Article abstract of DOI:10.1002/ejoc.201801806

The highly efficient and selective C(sp³)–S bond cross-coupling method for the synthesis of 9-thiolated fluorenes through a direct thiolation at 9-C(sp³)–H of fluorenes with thiols is described.

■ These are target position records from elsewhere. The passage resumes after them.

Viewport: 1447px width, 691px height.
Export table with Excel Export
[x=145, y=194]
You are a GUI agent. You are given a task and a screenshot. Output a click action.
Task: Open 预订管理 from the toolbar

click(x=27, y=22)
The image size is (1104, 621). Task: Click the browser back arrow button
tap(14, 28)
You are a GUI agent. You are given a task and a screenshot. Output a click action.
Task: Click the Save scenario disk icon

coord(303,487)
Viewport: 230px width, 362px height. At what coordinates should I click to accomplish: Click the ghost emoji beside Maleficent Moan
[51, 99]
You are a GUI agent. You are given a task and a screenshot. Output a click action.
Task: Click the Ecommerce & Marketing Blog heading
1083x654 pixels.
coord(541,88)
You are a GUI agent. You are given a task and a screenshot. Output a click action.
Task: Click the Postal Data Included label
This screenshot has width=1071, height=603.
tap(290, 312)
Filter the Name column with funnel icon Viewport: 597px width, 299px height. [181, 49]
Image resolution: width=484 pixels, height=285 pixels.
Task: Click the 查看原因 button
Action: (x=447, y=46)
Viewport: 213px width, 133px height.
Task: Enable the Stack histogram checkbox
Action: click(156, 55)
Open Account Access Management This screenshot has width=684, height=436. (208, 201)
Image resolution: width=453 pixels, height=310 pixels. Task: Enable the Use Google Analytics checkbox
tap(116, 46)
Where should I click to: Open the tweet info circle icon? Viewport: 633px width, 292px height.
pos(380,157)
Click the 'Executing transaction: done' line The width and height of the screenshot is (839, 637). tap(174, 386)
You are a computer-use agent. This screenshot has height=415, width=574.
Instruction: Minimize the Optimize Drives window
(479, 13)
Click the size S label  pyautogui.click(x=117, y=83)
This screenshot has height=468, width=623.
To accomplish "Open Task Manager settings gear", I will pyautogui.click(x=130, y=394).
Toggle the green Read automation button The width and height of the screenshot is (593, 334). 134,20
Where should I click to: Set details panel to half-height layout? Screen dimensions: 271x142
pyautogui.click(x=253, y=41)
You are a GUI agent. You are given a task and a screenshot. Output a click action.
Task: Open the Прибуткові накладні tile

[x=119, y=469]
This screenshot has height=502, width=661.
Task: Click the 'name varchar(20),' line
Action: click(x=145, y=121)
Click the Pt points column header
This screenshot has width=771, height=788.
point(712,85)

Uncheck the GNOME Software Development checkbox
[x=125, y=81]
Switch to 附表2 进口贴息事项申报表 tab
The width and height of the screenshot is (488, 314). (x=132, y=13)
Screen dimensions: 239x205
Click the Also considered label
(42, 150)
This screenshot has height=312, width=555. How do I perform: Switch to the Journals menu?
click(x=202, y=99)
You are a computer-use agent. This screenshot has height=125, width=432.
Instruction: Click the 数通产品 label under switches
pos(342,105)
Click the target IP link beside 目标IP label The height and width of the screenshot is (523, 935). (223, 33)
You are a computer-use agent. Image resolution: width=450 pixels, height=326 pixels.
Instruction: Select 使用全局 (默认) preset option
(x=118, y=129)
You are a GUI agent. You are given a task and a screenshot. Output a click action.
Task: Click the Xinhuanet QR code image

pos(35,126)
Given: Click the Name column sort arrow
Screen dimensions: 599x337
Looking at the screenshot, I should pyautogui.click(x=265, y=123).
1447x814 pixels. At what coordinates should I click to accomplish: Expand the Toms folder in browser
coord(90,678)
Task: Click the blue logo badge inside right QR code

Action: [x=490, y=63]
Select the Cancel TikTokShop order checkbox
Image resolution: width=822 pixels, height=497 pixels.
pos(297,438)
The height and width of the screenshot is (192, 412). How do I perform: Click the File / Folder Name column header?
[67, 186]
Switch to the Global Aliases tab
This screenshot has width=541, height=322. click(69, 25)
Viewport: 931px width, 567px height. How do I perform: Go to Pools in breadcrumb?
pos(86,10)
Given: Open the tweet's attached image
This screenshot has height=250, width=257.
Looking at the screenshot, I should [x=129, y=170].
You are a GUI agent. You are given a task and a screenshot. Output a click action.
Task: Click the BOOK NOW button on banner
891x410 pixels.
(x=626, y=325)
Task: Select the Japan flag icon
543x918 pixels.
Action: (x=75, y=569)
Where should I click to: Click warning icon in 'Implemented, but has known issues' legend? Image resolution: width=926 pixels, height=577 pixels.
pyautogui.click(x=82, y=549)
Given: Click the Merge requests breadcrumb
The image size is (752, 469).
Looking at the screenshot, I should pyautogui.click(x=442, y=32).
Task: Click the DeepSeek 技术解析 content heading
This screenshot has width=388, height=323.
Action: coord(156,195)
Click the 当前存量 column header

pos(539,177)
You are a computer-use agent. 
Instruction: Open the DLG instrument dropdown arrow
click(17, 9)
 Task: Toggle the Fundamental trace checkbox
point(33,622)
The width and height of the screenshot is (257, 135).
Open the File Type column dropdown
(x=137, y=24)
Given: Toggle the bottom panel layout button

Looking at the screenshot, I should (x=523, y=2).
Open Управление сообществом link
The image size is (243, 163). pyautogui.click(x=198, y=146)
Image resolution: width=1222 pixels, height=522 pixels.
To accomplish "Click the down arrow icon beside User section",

This reaction occurs at ambient conditions and shows good tolerance of functional groups including arylthiols and alkylthiols. A wide range of products is obtained in moderate to good yields. Besides, the reaction of benzothiophenol and fluorine generates unexpected 9-benzylidene-9H-fluorene by eliminating hydrogen sulfide.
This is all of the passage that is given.